Recovery (the restlessness of a caged tiger)

So, the North Face 50km is over.  Saturday, 18 May, the day I ran my first ultramarathon.  We stayed up in the Blue Mountains for two more nights, with the idea that I’d have mental energy to enjoy the holiday after the race.

Sunday morning was comical.  We went to the buffet breakfast in our hotel, which had been fully booked out by runners the night before.  You could pick the runners out very easily from the “normal” folk.  They were the ones who grimaced when they stood up, and moved very, very slowly towards the buffet, if they moved at all.  Some lucky few, like me, were waited upon by their spouses, who delivered wonderful coffee, as well as the best bacon, eggs and toast I have ever tasted.  Watching all of us, I had to laugh.  We were hungry, stiff, sore, but elated.  There was an air of celebration at that breakfast buffet.  And not much food left at the end. I even ran into an old running friend from Hong Kong, Jeremy, with whom I had attended an Adventure Race training weekend in 2003.  He was looking fit, lean, and content; he had completed the North Face 100.  I felt slightly weak admitting I’d only done the 50.

That day, we drove back to Echo Point, and I was mesmerised by the remaining blue arrows and pink ribbons that had not yet been removed.  Did I really run there? I thought to myself.  With stiff legs, I explored with my family, showing them some of the trails.

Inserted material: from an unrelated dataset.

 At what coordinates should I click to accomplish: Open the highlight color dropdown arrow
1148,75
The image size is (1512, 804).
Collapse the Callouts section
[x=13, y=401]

This couldn’t last long though, as my daughter quickly remembered the “run at cliffs to scare Mom” game; I hadn’t really noticed the potential drop-offs the day before.  We fled the scene quickly, kids intact.

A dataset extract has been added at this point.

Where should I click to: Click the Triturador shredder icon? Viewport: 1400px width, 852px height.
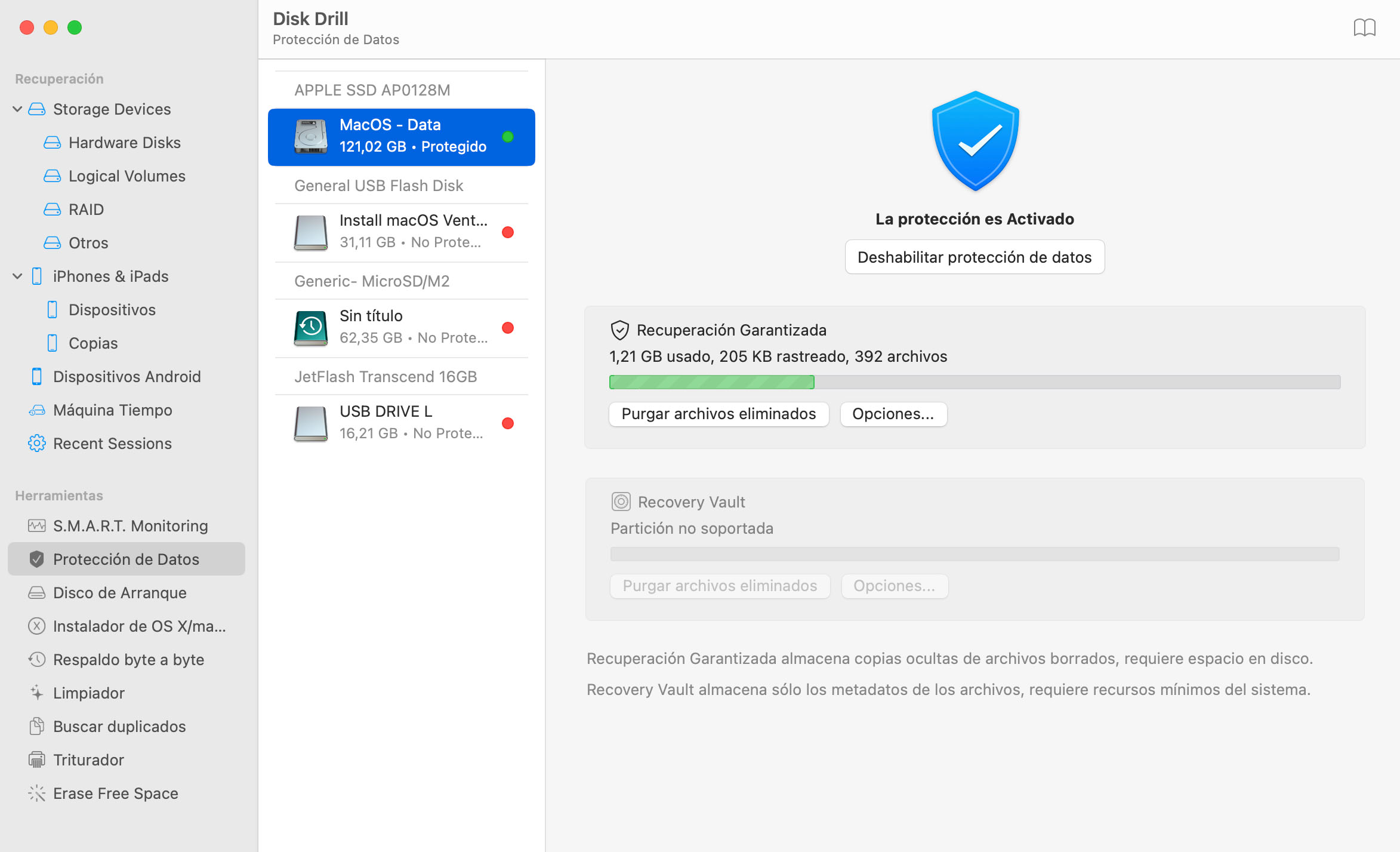pos(37,760)
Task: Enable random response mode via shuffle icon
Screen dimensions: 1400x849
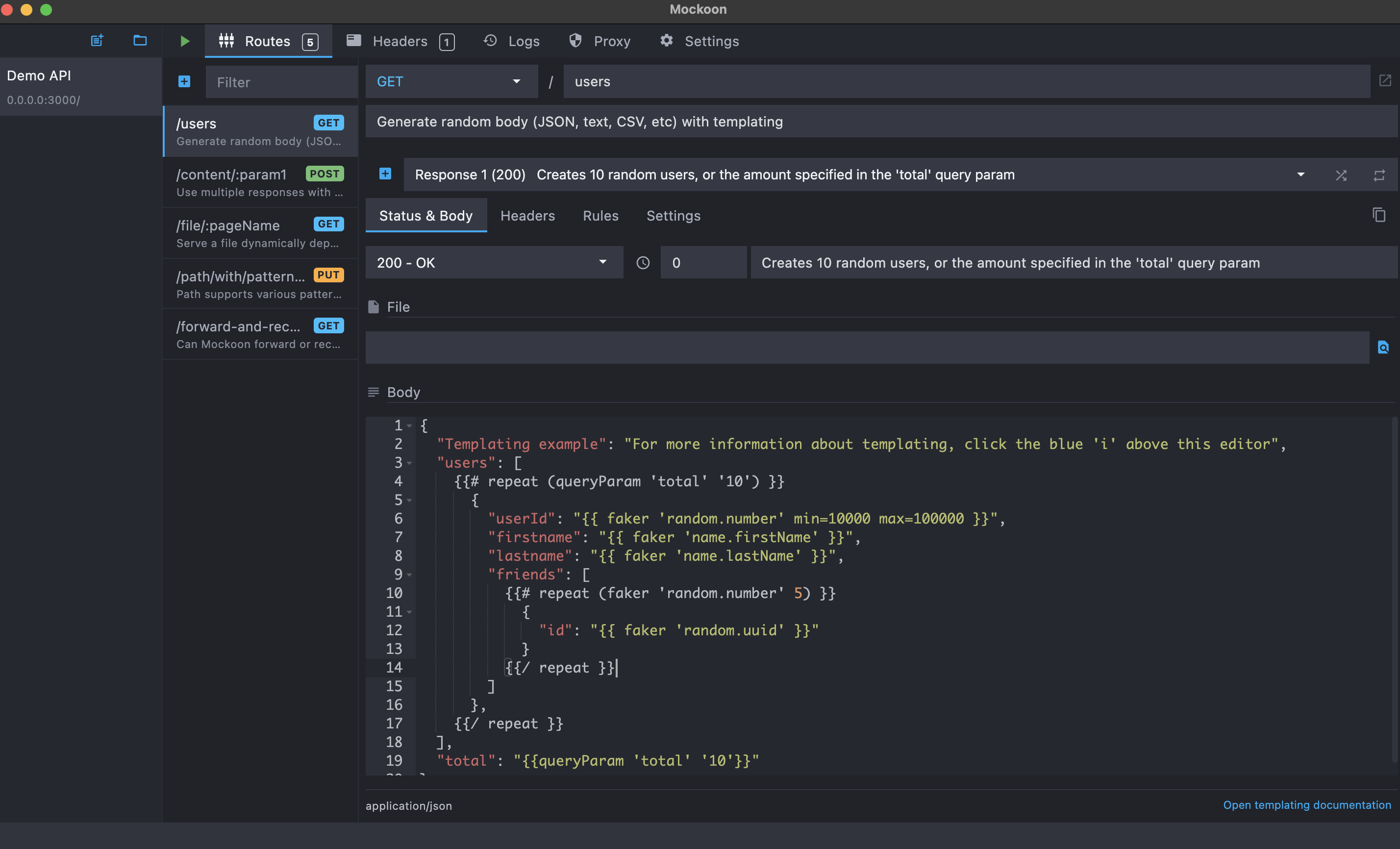Action: point(1342,175)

Monday was quieter in Katoomba, less stiff runners, less exuberance.  The time had come to begin the long journey home.  I enjoyed the sitting still in the car very much – the drive from the Blue Mountains to our home in Melbourne takes about ten hours in total, and I was happy as a lark not moving for most of that time.

So, I managed three days with minimal exercise after the race.  I was recovering well, listening to my body, being smart.  Of course, when we arrived back in Melbourne, and the kids went to school on Wednesday, things were going to change.  I went straight to the gym, and found to my wonderment and delight that my 5k run on the treadmill was still possible – I could still run!  I did light weights as well, stretched, and was mightily relieved that I’d not broken myself.  Thursday was a slow, meandering bike ride with my husband for a couple of hours.  Friday I planned a great big trail run up in the Dandenongs, 20k would be easy.  Surely I’d be recovered enough by then, was my reasoning.  It would be six whole days after the race.

Well, as Thursday evening drew to a close, I reassessed myself.  I was exhausted.  So tired that even filling my CamelBak seemed too hard.  I reluctantly accepted that I’d have to miss the trail run, that it was stupid to push so hard so soon.  Perhaps I’d run an easy 10k down at the beach instead?  Except my hips were aching, my calf hurt, and my neck felt like fire when I turned my head.  Just about then a Facebook Ad popped up from Muscle Fix, the massage place that does “serious massage”.  Quicker than lightning, I traded the run for a muscle fix, which did, indeed fix all my muscles.

I was fixed, so I planned to run in the Dandenongs on Sunday morning.  Except – guess what? – I was still too exhausted to get up at 5 am, and slept in instead.  Seeing a pattern here?  I was.

My poor family.  I spent the weekend pacing the house like an angry, captive tiger, my claws on show for everyone to see.  Growl, roar, growl.  Or maybe like a dragon, with wisps of smoke curling all around me.

I know running hard requires recovery time.  I know.  I googled it several times to see what smart people recommended after running 50km of trails.  I just hate that it applies to me too.

I did manage to get the gym today, did my 5km on the treadmill and heavier weights.  The hip pain has gone, the neck now turns, but my left calf is still twingy.  So it will still be a slow recovery week this week.

Heaven help my family.

Growl…

Oh, and the obsessive exploration of what the next big thing is going to be is not helping.  100k?  45k?  The Six-Foot Track?  New Zealand? No goal at all?

My husband said to enjoy this phase, that it is part of racing.  He is very wise.  I will try.